Task instructions – Please retype the material from the line containing "1568x540 pixels." through the line containing "Action: [1353, 43]", both lines included, and leave the pictures out.

Data section –
·····
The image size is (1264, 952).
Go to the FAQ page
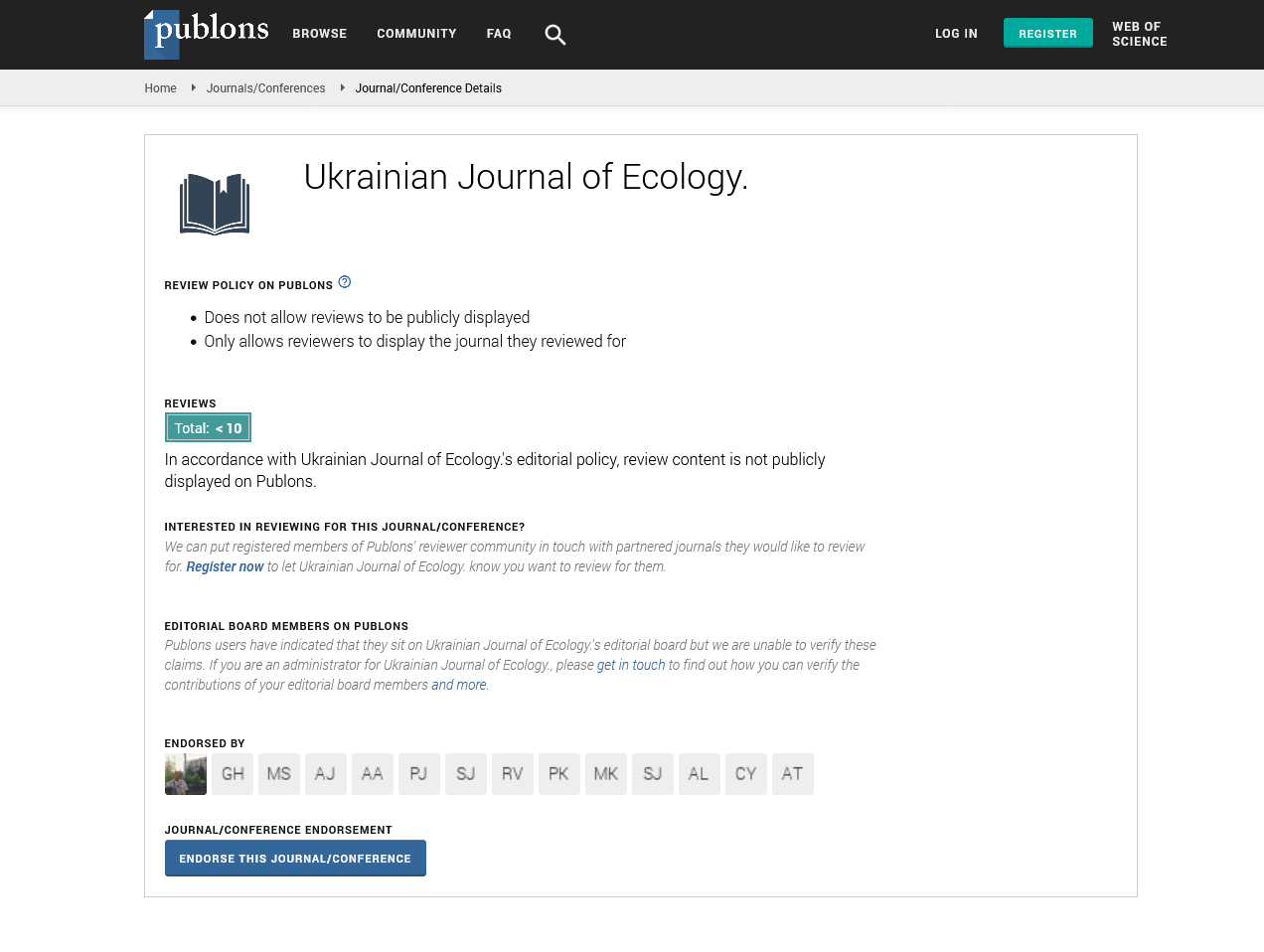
·····
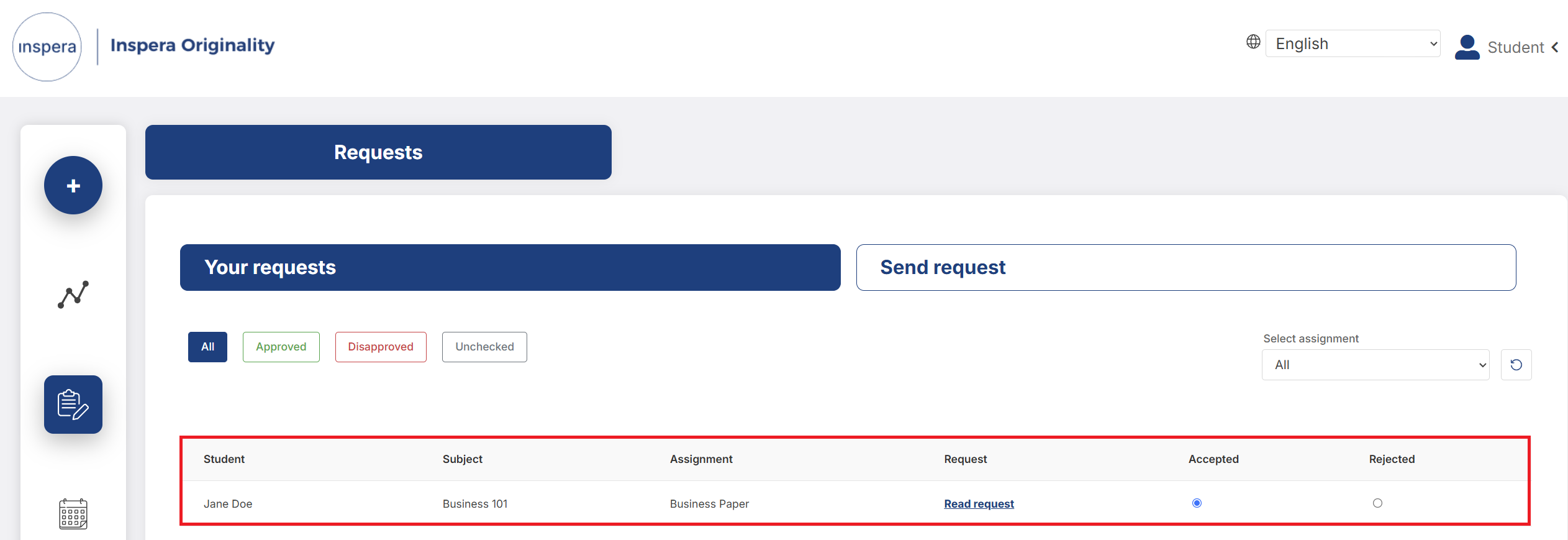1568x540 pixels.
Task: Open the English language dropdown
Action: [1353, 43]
·····
The solution –
1568x540 pixels.
Task: Open the English language dropdown
Action: [1353, 43]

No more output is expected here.